What is being asked >> Exactly as written, transcribe the data from its opening line through the line containing "Given: Click the 导出筛选的数据 export button". Leave every picture out.

Dataset records:
====

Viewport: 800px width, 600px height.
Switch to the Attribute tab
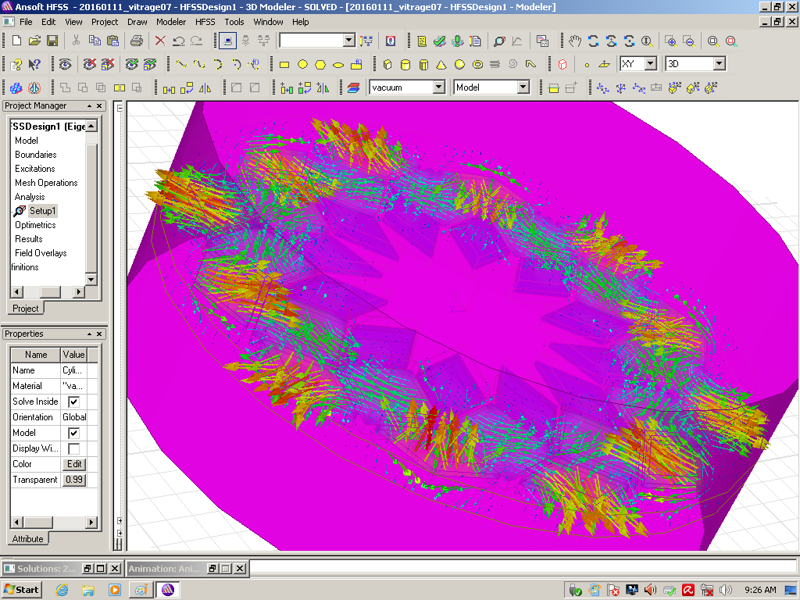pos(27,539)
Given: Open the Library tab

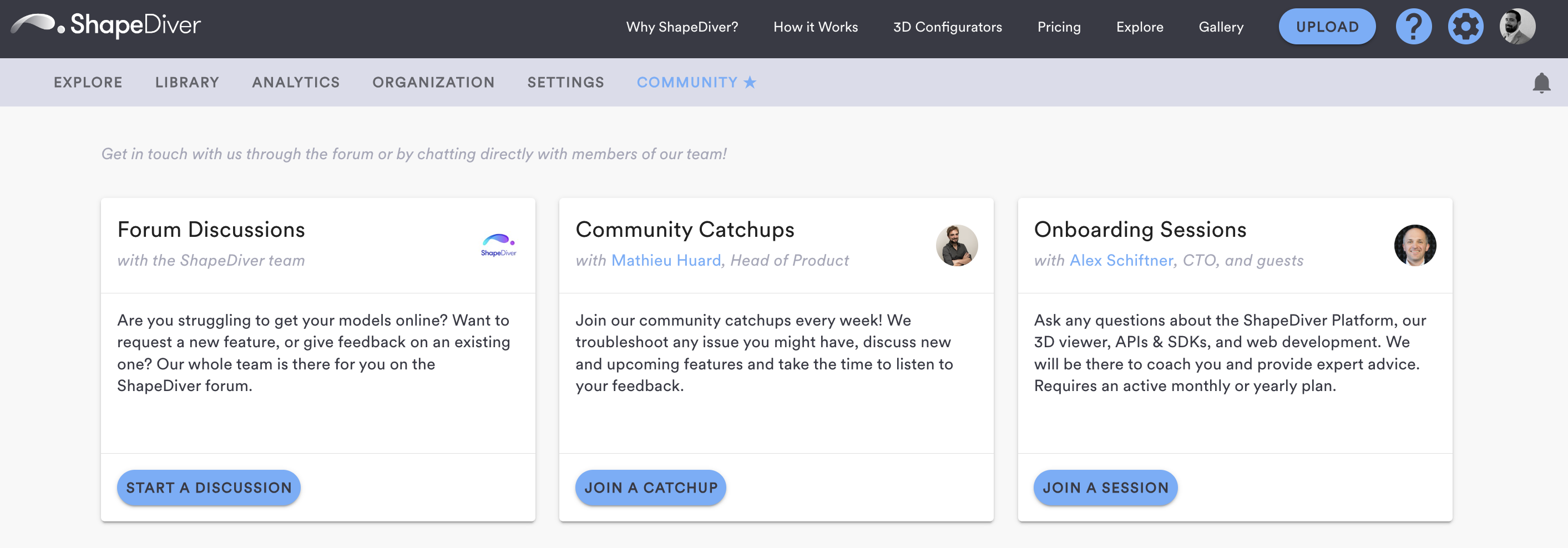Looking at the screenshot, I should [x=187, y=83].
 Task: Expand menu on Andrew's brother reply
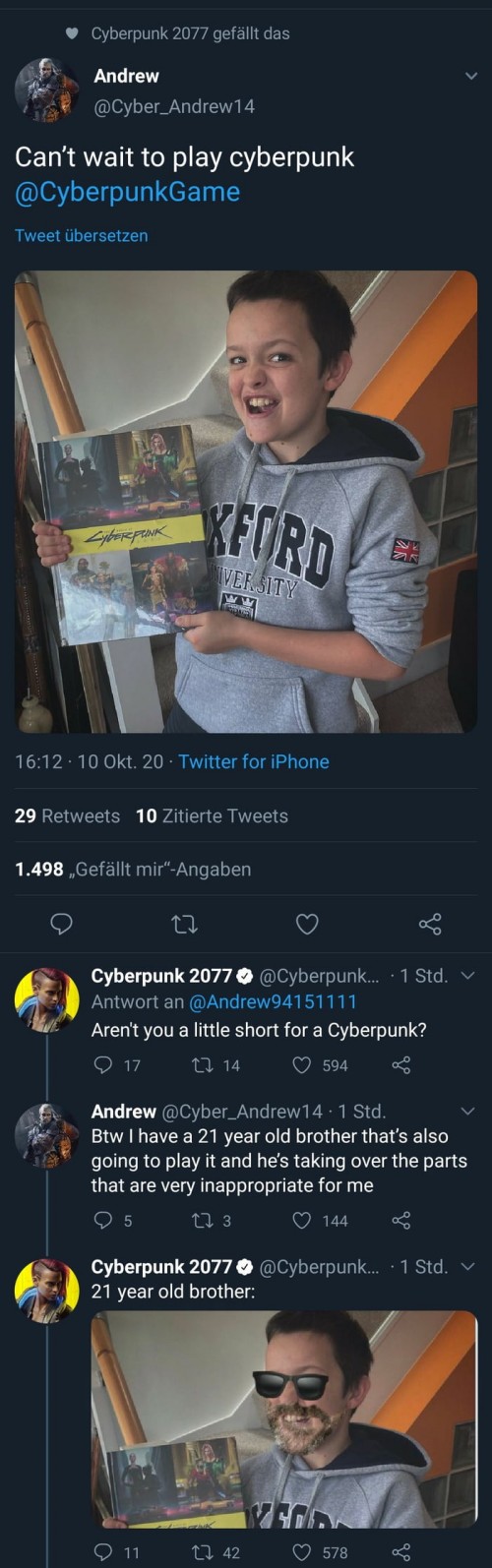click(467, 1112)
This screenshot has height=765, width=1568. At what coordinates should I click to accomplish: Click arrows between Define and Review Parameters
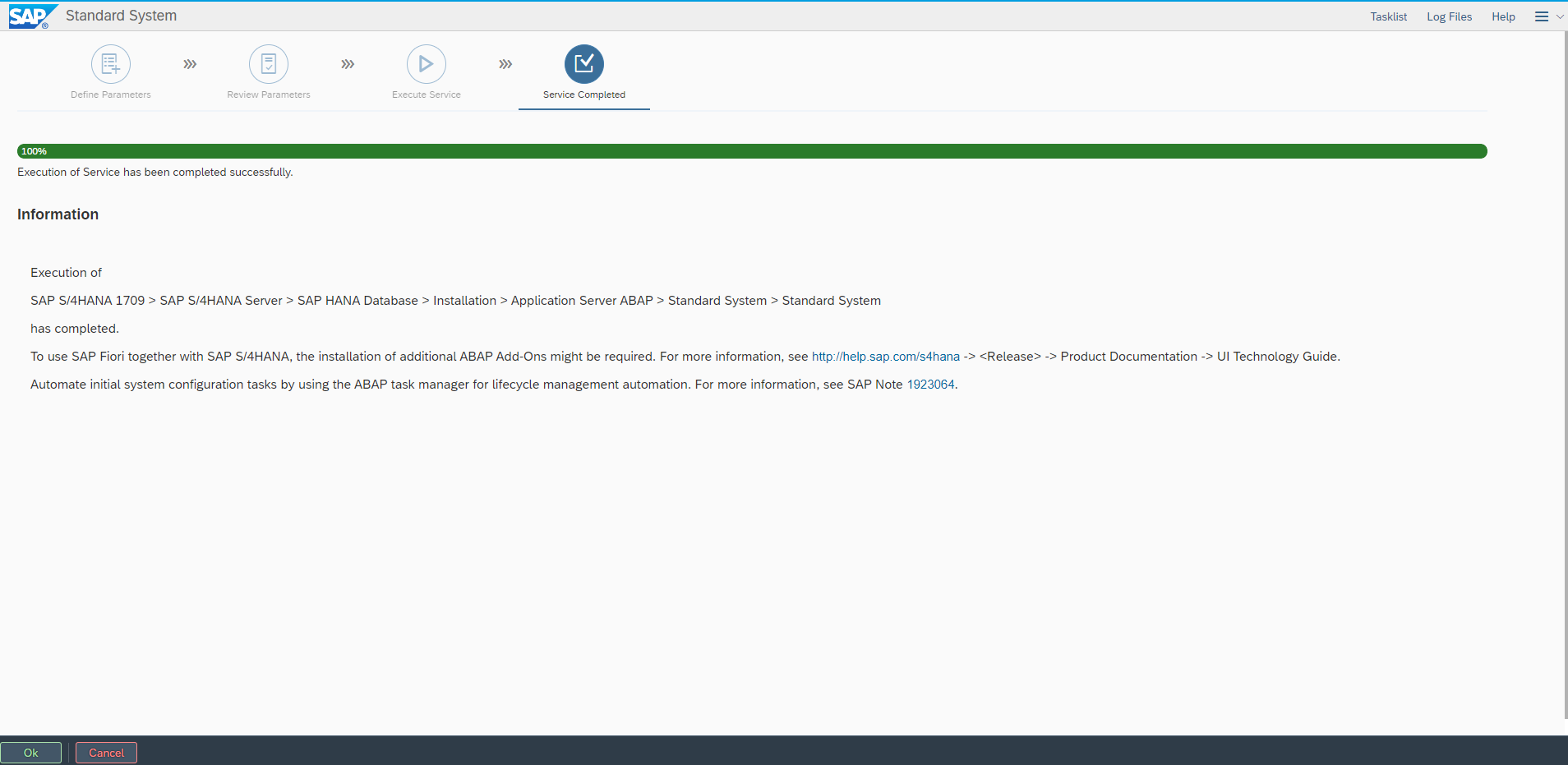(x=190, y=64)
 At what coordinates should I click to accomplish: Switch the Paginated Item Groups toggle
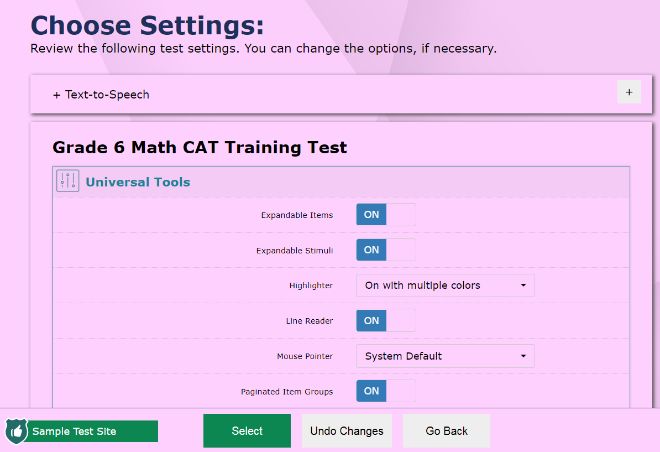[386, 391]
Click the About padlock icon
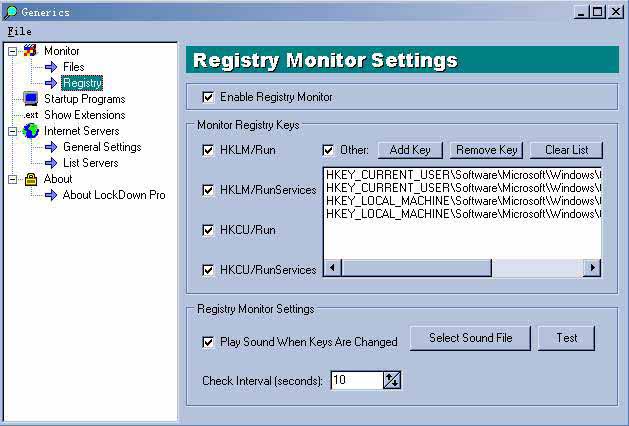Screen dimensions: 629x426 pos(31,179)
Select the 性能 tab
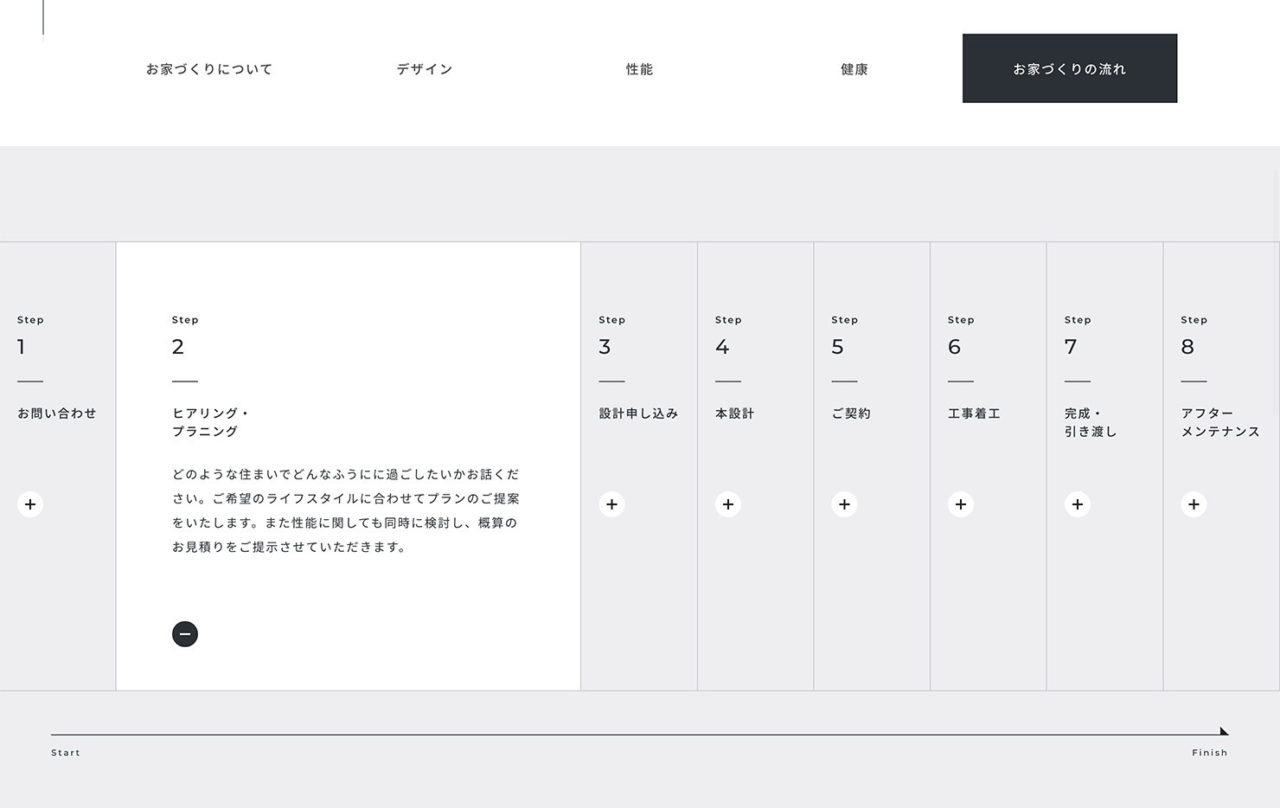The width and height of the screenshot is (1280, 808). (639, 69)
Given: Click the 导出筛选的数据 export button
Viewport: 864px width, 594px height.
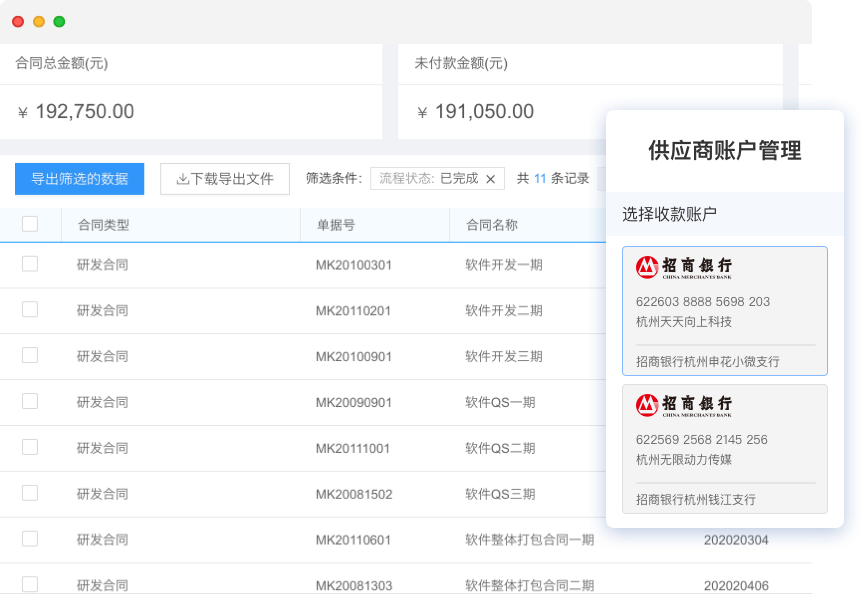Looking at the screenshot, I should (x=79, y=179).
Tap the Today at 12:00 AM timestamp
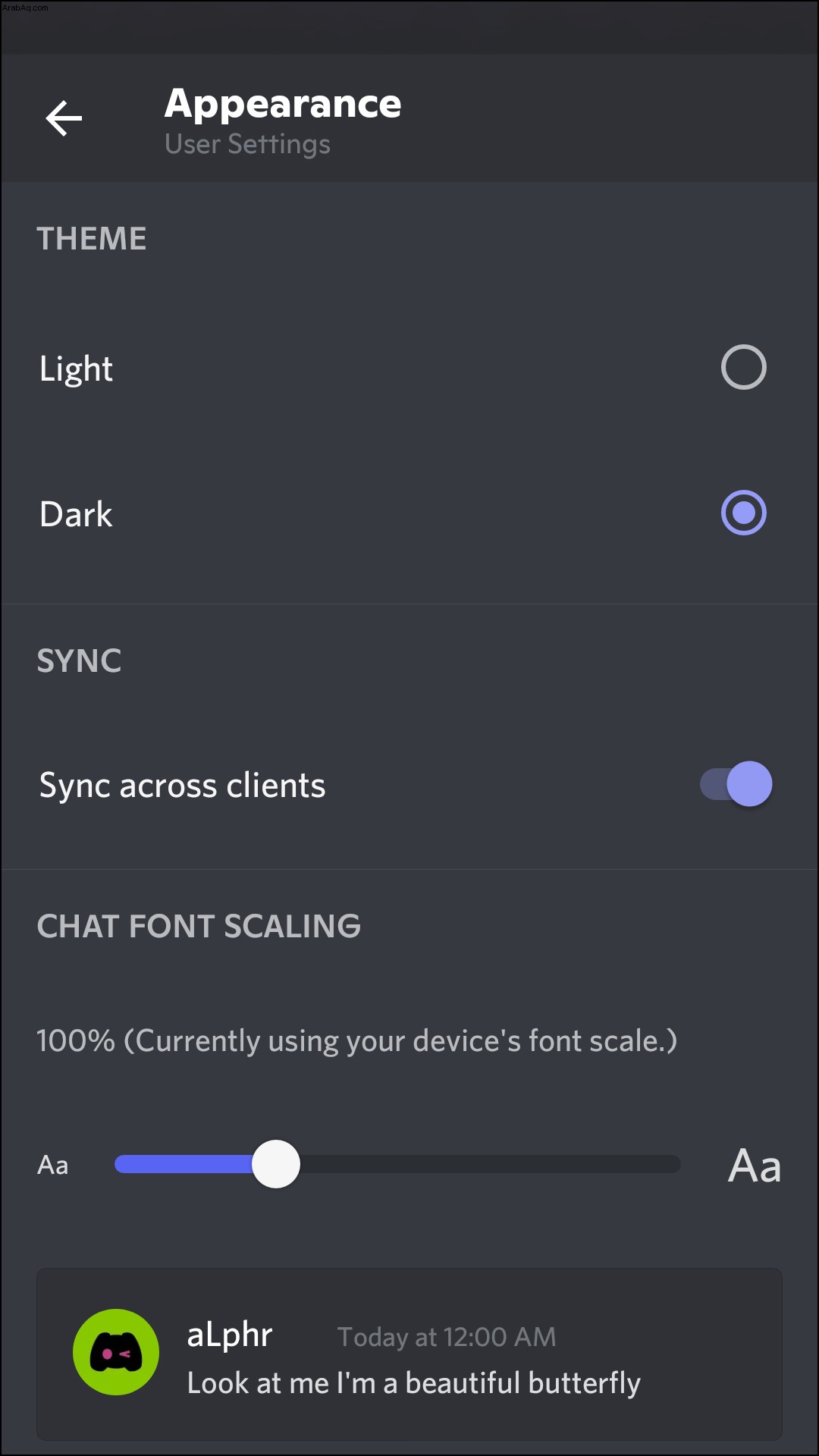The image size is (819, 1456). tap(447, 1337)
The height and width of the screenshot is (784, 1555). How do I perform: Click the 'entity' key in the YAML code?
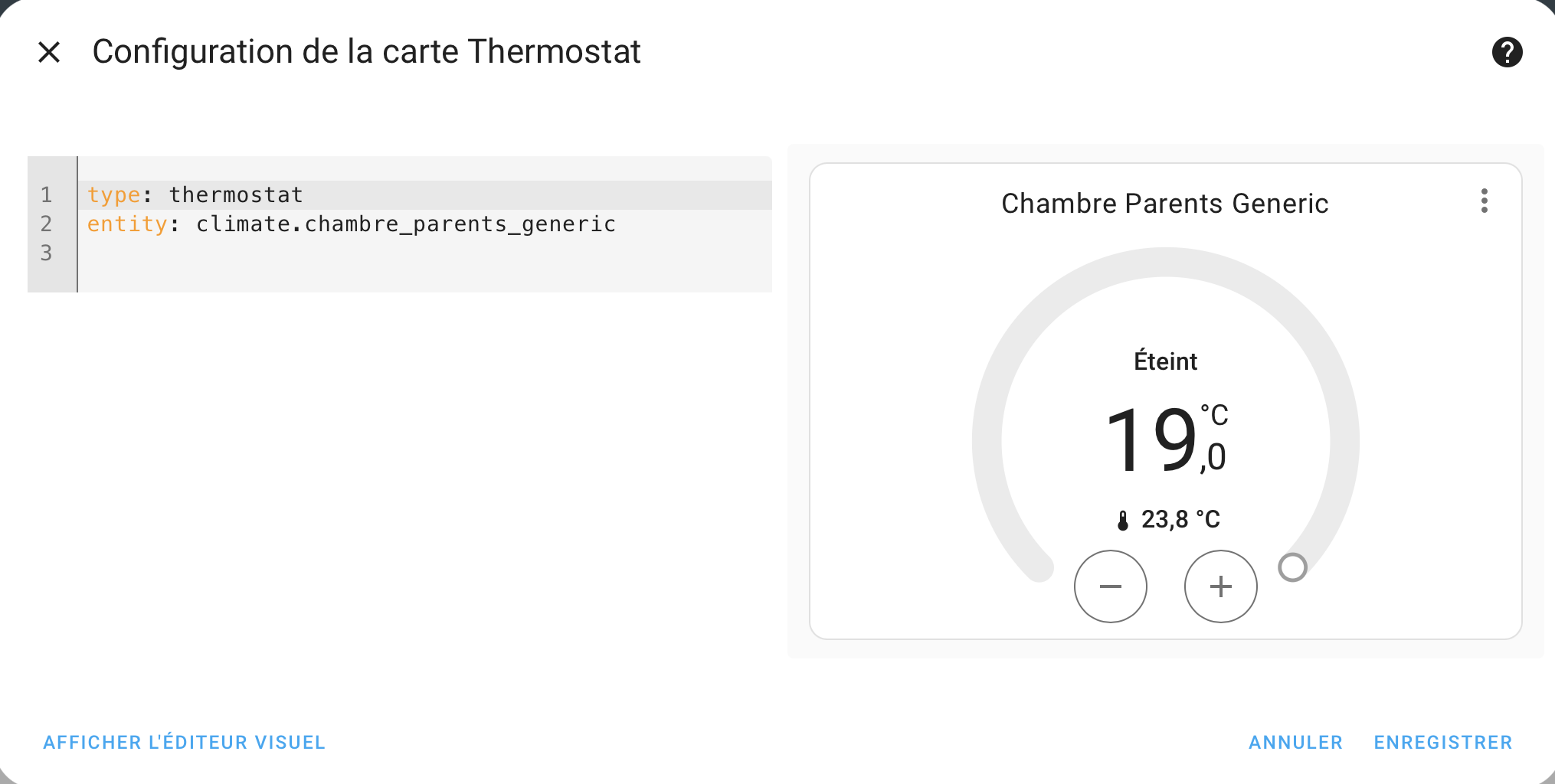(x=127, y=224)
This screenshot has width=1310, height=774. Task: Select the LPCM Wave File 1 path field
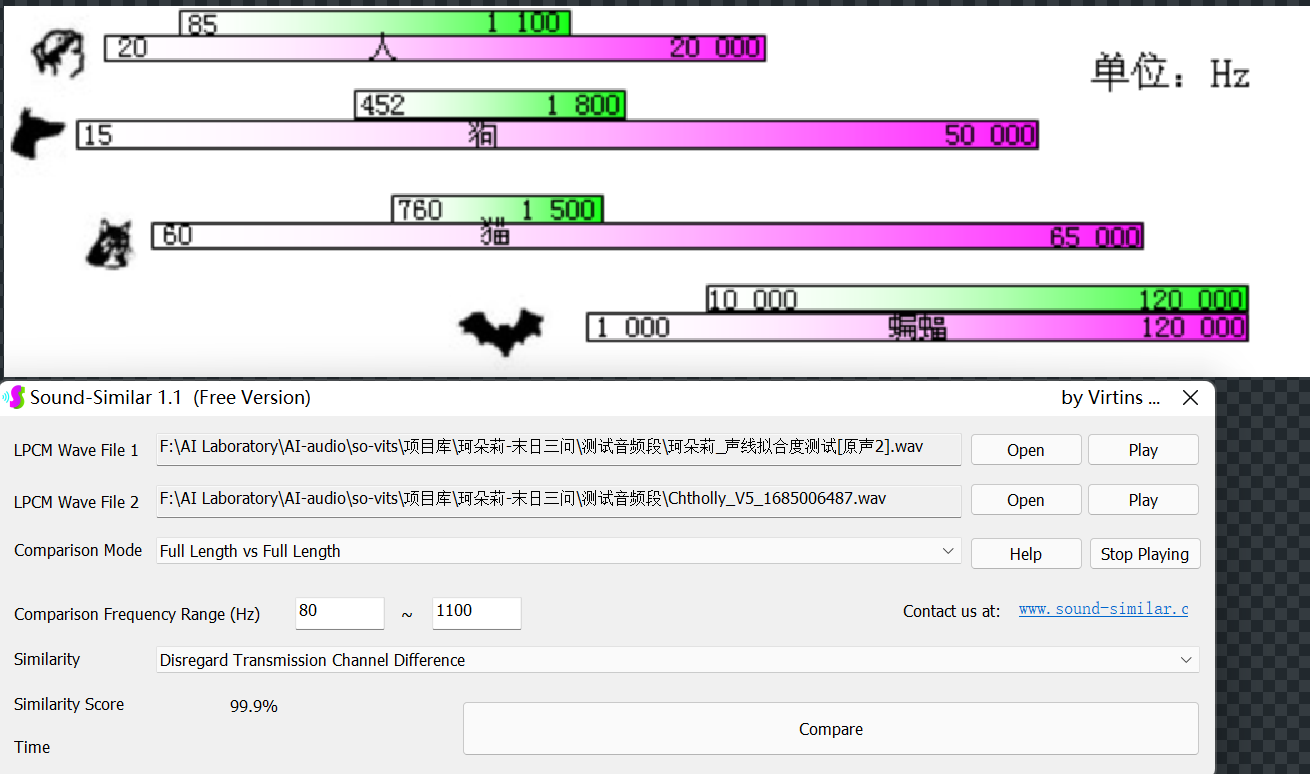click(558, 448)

====

Answer box >>
Viewport: 800px width, 600px height.
Switch to the Attribute tab
pos(27,539)
Given: Open the Library tab

Looking at the screenshot, I should [x=187, y=83].
 Task: Expand menu on Andrew's brother reply
click(467, 1112)
This screenshot has height=765, width=1568. At what coordinates should I click to accomplish: Click arrows between Define and Review Parameters
(x=190, y=64)
 At what coordinates should I click to accomplish: Switch the Paginated Item Groups toggle
[386, 391]
Click the About padlock icon
Screen dimensions: 629x426 pos(31,179)
Select the 性能 tab
The width and height of the screenshot is (1280, 808). (639, 69)
Given: Click the 导出筛选的数据 export button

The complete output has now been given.